■ **Supplied information**
## BEGIN

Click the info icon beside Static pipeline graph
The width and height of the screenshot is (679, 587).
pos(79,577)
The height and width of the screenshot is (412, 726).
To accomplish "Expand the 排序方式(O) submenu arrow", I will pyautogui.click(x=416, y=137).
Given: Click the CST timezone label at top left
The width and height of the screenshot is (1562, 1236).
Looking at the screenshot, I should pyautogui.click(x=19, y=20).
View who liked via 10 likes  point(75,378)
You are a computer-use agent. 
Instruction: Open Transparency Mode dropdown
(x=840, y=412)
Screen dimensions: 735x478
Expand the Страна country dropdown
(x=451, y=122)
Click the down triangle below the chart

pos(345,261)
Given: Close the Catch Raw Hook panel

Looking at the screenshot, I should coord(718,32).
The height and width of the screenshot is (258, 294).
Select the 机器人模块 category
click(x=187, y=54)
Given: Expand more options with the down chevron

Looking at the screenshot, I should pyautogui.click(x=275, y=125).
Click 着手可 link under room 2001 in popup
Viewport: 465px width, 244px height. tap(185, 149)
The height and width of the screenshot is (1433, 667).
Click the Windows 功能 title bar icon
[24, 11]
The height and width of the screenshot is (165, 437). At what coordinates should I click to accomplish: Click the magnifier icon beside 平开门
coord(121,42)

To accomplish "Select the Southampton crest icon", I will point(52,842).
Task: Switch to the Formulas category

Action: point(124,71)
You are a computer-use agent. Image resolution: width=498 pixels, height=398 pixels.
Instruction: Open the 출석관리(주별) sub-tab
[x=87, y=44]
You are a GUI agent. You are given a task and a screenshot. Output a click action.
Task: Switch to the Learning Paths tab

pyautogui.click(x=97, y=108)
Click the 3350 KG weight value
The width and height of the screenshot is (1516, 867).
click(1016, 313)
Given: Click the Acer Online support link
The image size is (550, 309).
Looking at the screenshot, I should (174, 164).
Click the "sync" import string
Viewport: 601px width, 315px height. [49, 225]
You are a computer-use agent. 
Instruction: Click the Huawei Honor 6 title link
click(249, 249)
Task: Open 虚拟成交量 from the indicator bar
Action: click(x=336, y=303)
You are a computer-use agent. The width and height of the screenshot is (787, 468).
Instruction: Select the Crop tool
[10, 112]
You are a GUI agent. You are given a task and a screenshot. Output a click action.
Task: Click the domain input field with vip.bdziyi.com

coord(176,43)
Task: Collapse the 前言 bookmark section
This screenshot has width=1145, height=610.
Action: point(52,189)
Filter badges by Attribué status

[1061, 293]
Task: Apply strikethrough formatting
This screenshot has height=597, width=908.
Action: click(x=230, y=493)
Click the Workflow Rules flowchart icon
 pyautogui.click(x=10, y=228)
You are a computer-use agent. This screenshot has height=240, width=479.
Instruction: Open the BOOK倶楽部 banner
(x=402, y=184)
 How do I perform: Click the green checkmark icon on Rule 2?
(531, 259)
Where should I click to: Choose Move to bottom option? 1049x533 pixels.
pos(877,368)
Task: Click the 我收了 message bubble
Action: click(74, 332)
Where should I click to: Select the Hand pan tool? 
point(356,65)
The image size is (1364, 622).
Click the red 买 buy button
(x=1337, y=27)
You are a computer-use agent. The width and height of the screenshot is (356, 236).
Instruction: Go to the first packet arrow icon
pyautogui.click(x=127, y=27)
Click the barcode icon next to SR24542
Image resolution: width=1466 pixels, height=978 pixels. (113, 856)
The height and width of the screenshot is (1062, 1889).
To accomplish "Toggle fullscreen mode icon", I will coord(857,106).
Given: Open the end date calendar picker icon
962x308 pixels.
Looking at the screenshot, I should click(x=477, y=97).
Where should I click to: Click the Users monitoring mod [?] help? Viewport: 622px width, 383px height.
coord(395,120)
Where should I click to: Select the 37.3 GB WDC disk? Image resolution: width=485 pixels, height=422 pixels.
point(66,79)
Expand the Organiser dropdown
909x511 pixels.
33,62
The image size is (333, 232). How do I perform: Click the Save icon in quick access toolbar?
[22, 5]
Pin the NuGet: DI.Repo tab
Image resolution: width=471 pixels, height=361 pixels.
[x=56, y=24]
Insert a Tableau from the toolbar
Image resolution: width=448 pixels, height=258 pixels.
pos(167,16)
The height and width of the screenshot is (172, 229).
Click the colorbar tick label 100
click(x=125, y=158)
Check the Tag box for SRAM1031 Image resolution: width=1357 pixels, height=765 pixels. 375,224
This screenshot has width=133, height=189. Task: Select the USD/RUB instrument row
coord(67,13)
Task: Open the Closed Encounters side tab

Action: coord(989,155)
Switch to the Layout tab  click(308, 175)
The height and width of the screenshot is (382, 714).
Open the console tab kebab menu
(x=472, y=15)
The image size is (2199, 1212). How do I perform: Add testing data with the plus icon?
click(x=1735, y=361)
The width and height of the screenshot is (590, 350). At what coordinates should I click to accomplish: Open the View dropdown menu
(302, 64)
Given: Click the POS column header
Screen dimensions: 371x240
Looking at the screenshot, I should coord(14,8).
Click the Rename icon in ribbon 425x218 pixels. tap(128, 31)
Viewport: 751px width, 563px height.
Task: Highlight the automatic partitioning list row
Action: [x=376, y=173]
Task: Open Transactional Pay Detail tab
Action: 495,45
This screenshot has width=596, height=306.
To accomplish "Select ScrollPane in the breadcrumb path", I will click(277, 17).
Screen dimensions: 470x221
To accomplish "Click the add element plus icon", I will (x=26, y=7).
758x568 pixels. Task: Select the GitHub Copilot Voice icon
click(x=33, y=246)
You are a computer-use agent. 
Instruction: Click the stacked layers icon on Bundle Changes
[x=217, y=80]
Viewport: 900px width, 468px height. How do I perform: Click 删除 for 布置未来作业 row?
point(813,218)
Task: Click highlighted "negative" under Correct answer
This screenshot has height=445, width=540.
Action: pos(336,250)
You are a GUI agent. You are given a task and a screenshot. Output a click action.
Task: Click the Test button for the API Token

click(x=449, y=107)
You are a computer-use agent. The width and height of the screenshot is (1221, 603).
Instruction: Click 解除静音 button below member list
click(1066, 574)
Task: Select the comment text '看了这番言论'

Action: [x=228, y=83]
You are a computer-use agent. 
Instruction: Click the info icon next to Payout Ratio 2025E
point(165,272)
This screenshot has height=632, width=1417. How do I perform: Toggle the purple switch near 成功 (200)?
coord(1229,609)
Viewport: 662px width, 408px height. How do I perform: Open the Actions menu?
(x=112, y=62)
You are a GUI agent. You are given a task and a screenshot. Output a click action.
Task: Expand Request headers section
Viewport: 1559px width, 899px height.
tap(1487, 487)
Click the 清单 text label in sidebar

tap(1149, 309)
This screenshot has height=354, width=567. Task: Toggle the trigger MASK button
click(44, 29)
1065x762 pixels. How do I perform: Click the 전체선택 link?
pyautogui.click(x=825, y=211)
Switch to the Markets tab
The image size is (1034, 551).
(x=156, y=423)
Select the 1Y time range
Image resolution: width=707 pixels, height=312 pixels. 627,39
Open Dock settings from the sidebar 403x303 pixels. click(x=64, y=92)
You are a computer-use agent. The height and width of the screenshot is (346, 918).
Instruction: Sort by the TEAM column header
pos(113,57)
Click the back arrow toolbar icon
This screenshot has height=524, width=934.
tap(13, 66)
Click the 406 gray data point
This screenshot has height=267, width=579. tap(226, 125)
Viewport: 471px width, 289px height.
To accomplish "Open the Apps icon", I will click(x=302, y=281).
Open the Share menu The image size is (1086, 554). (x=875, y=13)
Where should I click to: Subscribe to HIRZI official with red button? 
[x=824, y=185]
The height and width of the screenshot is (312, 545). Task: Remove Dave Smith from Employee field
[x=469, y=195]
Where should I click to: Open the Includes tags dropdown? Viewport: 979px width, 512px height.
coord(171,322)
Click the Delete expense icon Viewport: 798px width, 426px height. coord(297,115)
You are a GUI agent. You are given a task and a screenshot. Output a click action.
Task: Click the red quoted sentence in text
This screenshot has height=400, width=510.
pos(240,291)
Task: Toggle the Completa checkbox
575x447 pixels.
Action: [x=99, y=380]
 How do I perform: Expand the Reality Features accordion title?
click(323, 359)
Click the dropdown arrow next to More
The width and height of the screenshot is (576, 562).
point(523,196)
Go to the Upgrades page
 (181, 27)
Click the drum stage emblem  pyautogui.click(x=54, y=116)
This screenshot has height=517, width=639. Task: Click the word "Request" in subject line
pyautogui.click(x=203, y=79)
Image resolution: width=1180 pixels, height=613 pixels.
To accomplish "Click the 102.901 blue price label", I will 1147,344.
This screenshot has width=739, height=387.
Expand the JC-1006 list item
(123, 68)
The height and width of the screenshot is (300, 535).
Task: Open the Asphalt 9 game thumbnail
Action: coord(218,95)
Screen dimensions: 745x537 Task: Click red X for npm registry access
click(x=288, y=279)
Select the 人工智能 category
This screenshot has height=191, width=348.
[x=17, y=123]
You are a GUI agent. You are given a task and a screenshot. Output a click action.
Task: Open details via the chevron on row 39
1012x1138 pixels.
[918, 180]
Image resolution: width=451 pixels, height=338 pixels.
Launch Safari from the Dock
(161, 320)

## END

■ **What the task requires**
In the listing above, rename "TEAM" to "SCORE" in the lines between the line holding "You are a computer-use agent. The height" and the line holding "This screenshot has height=267, width=579.", inclusive. Give those lines again with nothing else changed.

■ **Written response**
You are a computer-use agent. The height and width of the screenshot is (346, 918).
Instruction: Sort by the SCORE column header
pos(113,57)
Click the back arrow toolbar icon
This screenshot has height=524, width=934.
tap(13, 66)
Click the 406 gray data point
This screenshot has height=267, width=579. tap(226, 125)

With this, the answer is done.